⟨
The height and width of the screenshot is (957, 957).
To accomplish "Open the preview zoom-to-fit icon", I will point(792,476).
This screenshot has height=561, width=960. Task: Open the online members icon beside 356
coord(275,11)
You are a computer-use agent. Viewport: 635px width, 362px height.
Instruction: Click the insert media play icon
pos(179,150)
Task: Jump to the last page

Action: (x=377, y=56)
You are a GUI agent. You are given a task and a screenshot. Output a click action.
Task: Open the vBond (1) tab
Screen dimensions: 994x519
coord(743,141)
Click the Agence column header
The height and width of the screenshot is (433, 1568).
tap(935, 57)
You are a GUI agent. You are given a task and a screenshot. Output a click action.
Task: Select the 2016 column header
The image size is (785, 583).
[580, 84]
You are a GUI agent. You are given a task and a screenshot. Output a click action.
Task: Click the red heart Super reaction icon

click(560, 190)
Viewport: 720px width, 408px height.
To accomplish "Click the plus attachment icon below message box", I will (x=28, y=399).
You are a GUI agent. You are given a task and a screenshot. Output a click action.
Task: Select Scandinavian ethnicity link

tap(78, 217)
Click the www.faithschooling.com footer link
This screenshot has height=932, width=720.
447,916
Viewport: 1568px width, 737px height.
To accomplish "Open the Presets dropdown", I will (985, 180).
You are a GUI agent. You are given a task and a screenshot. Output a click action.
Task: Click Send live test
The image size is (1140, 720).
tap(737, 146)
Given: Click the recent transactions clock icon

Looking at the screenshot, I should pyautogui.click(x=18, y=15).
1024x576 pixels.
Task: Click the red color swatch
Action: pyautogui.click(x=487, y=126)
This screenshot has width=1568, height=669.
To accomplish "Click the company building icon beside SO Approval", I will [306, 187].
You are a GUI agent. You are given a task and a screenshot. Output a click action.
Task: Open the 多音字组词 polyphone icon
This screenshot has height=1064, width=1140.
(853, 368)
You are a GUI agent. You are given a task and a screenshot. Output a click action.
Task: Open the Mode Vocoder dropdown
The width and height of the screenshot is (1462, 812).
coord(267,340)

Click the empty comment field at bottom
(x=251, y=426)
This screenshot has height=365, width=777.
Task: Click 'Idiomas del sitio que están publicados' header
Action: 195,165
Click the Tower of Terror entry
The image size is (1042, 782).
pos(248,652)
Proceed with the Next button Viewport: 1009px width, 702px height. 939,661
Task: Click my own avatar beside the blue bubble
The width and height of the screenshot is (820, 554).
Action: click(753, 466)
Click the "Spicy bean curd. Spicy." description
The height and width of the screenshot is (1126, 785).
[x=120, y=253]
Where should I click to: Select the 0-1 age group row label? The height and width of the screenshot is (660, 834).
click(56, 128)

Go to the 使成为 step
⟩
Copy out all the lines above word for word, with nothing changed, added, or left out.

The height and width of the screenshot is (957, 957).
To accomplish "Open the preview zoom-to-fit icon", I will point(792,476).
This screenshot has height=561, width=960. Task: Open the online members icon beside 356
coord(275,11)
You are a computer-use agent. Viewport: 635px width, 362px height.
Instruction: Click the insert media play icon
pos(179,150)
Task: Jump to the last page

Action: (x=377, y=56)
You are a GUI agent. You are given a task and a screenshot. Output a click action.
Task: Open the vBond (1) tab
Screen dimensions: 994x519
coord(743,141)
Click the Agence column header
The height and width of the screenshot is (433, 1568).
tap(935, 57)
You are a GUI agent. You are given a task and a screenshot. Output a click action.
Task: Select the 2016 column header
The image size is (785, 583).
[580, 84]
You are a GUI agent. You are given a task and a screenshot. Output a click action.
Task: Click the red heart Super reaction icon

click(560, 190)
Viewport: 720px width, 408px height.
To accomplish "Click the plus attachment icon below message box", I will (x=28, y=399).
You are a GUI agent. You are given a task and a screenshot. Output a click action.
Task: Select Scandinavian ethnicity link

tap(78, 217)
Click the www.faithschooling.com footer link
This screenshot has height=932, width=720.
447,916
Viewport: 1568px width, 737px height.
To accomplish "Open the Presets dropdown", I will (985, 180).
You are a GUI agent. You are given a task and a screenshot. Output a click action.
Task: Click Send live test
The image size is (1140, 720).
tap(737, 146)
Given: Click the recent transactions clock icon

Looking at the screenshot, I should pyautogui.click(x=18, y=15).
1024x576 pixels.
Task: Click the red color swatch
Action: pyautogui.click(x=487, y=126)
This screenshot has width=1568, height=669.
To accomplish "Click the company building icon beside SO Approval", I will [306, 187].
You are a GUI agent. You are given a task and a screenshot. Output a click action.
Task: Open the 多音字组词 polyphone icon
This screenshot has height=1064, width=1140.
(853, 368)
You are a GUI agent. You are given a task and a screenshot. Output a click action.
Task: Open the Mode Vocoder dropdown
The width and height of the screenshot is (1462, 812).
coord(267,340)

Click the empty comment field at bottom
(x=251, y=426)
This screenshot has height=365, width=777.
Task: Click 'Idiomas del sitio que están publicados' header
Action: 195,165
Click the Tower of Terror entry
The image size is (1042, 782).
pos(248,652)
Proceed with the Next button Viewport: 1009px width, 702px height. 939,661
Task: Click my own avatar beside the blue bubble
The width and height of the screenshot is (820, 554).
Action: click(753, 466)
Click the "Spicy bean curd. Spicy." description
The height and width of the screenshot is (1126, 785).
[x=120, y=253]
Where should I click to: Select the 0-1 age group row label? The height and width of the screenshot is (660, 834).
click(56, 128)

Go to the 使成为 step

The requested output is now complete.